The bishops state that they are not objecting "from a pacifist position" but from a common concern to urge government to search more actively for alternatives to violence, and to seek to work with international consensus rather than allowing any kind of "superpower" mentality to make the running.

According to the Church of England, the senior churchmen had thought long and hard about becoming involved in the growing controversy because they did not want to be seen to be interfering in the political arena. However, it was felt in the end that their views should be put to the public. The letter states: " We raise these points on the basis of Christian conviction that innocent citizens have the right not to become the target of threats of violence".

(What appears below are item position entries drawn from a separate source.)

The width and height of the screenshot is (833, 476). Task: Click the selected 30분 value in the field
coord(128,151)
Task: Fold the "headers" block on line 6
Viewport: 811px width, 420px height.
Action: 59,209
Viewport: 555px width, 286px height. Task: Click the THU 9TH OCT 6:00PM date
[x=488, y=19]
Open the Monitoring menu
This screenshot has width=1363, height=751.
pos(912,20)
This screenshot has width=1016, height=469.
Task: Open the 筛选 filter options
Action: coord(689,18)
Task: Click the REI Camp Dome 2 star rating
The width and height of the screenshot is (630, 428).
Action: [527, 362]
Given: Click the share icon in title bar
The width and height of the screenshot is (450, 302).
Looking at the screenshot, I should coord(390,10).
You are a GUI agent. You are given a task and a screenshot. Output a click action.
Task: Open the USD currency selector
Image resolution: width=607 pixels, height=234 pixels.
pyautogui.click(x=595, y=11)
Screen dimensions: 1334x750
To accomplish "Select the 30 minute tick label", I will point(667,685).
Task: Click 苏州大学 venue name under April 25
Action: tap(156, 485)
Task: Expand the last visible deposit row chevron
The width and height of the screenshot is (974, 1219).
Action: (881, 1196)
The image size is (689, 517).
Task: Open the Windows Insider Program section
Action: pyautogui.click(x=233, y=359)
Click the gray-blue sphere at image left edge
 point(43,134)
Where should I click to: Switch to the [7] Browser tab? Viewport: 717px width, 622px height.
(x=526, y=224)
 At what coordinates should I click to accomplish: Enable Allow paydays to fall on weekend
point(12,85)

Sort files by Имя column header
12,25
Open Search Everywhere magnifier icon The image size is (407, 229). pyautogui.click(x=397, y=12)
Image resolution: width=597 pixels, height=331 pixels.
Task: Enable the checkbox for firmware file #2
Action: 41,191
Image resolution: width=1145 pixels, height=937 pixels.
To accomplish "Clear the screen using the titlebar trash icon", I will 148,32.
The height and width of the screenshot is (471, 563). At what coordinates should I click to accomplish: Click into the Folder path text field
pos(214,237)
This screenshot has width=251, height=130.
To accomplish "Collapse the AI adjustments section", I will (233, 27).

The bishops ask the Government to consider that military action not endorsed by the United Nations Security Council might weaken the credibility of the UN in the Arab world: not all options have been exhausted so as to justify the launching of war and since the exact locations of chemical and biological production centres are not known, there is no certainty of knowing that they have been eliminated.

The rally tomorrow night is due to be be attended or receive the support of, among others, the writer Harold Pinter, historian Antonia Fraser, actress Vanessa Redgrave, producer Thelma Holt, writer and director Alan Rickman, and former members of the diplomatic service.